Could you copy each line of the listing below that has the word "will"?

-*-

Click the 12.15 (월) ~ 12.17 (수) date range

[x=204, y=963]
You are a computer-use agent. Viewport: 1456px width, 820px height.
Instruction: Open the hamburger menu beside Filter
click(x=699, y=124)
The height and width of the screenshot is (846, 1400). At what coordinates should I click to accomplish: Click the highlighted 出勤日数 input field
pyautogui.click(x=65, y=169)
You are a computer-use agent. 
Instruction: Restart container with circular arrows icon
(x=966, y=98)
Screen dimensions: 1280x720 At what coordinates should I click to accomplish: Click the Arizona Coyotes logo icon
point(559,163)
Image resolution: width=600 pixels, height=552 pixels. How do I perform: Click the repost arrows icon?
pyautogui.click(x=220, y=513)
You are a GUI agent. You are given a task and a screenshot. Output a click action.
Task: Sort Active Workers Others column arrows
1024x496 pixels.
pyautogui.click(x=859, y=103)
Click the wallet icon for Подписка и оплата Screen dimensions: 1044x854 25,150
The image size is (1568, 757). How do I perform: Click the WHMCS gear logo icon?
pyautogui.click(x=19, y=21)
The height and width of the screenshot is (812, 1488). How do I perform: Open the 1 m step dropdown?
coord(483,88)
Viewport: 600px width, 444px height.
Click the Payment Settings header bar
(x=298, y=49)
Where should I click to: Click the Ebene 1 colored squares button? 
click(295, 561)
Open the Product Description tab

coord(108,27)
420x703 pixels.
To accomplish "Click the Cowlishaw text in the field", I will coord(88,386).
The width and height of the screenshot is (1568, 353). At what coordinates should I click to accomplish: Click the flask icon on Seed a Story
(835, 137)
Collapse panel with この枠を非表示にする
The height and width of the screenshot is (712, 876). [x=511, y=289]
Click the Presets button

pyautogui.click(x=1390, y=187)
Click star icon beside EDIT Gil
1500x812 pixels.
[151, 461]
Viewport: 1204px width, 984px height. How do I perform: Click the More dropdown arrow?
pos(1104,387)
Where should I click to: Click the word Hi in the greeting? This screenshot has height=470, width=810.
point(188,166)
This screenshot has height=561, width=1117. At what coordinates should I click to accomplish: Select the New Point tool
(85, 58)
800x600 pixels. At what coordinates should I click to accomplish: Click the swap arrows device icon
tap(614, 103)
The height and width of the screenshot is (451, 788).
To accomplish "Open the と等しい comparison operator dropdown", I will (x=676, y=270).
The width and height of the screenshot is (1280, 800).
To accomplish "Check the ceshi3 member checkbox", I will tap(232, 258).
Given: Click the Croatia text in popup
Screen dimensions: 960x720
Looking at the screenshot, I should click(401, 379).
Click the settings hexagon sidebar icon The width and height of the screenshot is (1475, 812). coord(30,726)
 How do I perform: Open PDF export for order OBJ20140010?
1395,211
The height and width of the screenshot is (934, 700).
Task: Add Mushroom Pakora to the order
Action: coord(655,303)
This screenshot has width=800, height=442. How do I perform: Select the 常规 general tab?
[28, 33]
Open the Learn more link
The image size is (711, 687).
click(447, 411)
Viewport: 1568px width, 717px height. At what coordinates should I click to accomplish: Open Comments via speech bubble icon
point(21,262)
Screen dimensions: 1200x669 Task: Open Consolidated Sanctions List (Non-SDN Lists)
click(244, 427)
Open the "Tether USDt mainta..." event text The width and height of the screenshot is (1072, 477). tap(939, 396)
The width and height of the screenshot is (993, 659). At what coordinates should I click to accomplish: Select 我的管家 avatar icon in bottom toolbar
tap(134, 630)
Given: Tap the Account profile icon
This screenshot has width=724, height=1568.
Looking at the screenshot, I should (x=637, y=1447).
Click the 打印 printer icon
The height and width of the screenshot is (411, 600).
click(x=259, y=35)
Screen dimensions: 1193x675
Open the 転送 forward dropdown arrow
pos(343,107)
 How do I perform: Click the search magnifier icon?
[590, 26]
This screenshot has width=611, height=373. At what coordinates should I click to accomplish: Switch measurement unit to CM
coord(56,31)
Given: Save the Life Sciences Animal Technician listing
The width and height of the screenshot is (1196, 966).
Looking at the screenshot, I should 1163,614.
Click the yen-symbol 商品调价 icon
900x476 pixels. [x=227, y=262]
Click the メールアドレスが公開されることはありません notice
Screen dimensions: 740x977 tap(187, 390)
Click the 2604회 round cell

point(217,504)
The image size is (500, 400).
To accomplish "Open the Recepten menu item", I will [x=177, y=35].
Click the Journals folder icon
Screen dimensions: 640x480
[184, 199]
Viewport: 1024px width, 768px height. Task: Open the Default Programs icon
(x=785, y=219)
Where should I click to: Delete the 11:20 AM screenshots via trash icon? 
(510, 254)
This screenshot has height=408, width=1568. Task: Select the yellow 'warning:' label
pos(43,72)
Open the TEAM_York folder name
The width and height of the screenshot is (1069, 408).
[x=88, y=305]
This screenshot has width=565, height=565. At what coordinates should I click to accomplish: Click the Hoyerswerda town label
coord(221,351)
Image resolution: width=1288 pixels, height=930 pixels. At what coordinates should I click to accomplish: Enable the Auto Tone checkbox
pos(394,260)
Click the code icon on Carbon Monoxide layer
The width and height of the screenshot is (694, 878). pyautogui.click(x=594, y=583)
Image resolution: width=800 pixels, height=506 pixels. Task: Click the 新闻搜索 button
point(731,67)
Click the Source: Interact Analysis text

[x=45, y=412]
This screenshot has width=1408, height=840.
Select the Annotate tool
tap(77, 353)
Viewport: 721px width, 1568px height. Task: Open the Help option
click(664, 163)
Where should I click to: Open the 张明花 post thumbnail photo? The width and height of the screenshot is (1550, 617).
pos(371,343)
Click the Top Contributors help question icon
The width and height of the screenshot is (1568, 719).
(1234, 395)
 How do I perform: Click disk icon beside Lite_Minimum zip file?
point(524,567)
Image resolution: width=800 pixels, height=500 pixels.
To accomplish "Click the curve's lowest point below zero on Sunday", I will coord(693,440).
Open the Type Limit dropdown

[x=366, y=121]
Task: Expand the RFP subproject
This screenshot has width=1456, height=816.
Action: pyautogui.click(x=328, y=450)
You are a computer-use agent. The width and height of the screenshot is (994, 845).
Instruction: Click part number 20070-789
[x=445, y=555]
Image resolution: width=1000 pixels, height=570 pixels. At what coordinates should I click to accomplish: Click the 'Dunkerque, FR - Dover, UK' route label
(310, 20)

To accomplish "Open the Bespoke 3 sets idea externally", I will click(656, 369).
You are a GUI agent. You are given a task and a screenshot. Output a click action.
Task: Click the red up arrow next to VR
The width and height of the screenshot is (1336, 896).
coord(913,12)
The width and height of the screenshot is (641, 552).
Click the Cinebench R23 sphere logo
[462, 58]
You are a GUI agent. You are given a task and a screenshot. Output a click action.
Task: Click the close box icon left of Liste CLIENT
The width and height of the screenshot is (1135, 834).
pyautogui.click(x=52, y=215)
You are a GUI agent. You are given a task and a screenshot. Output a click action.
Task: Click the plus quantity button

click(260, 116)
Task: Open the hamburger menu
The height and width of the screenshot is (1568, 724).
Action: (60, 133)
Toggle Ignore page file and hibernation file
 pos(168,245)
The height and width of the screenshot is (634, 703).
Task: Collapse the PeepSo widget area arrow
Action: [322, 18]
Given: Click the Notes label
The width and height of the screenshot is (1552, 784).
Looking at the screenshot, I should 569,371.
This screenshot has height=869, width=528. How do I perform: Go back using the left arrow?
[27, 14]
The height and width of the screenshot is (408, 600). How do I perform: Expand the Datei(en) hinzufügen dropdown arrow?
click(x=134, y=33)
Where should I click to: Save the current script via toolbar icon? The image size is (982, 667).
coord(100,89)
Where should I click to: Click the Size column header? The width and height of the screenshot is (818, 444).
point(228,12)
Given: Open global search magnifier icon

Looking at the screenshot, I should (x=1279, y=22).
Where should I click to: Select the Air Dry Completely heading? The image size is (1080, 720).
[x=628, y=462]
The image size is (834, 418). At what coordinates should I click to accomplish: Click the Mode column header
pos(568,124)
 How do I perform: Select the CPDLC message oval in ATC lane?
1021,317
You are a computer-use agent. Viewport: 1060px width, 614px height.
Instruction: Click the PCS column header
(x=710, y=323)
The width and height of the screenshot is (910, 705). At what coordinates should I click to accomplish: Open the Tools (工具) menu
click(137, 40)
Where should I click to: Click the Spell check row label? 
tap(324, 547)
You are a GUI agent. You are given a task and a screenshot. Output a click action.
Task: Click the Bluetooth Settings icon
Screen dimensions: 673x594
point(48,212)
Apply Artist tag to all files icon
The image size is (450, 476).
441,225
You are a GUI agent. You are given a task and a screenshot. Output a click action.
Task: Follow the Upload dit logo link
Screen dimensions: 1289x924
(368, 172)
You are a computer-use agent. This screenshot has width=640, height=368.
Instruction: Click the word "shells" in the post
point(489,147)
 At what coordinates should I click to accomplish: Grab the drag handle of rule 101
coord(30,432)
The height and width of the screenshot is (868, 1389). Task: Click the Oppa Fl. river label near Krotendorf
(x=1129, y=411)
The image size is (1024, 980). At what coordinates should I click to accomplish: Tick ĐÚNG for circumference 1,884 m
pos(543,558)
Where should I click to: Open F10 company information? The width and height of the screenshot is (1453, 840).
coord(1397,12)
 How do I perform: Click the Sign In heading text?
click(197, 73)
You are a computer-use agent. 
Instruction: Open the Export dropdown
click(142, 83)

-*-

Output of the exercise
To accomplish "Click the Cowlishaw text in the field", I will coord(88,386).
To accomplish "Open the と等しい comparison operator dropdown", I will (x=676, y=270).
To accomplish "Check the ceshi3 member checkbox", I will tap(232, 258).
To accomplish "Open the Recepten menu item", I will [x=177, y=35].
To accomplish "Click the curve's lowest point below zero on Sunday", I will coord(693,440).
To accomplish "Open the Bespoke 3 sets idea externally", I will click(656, 369).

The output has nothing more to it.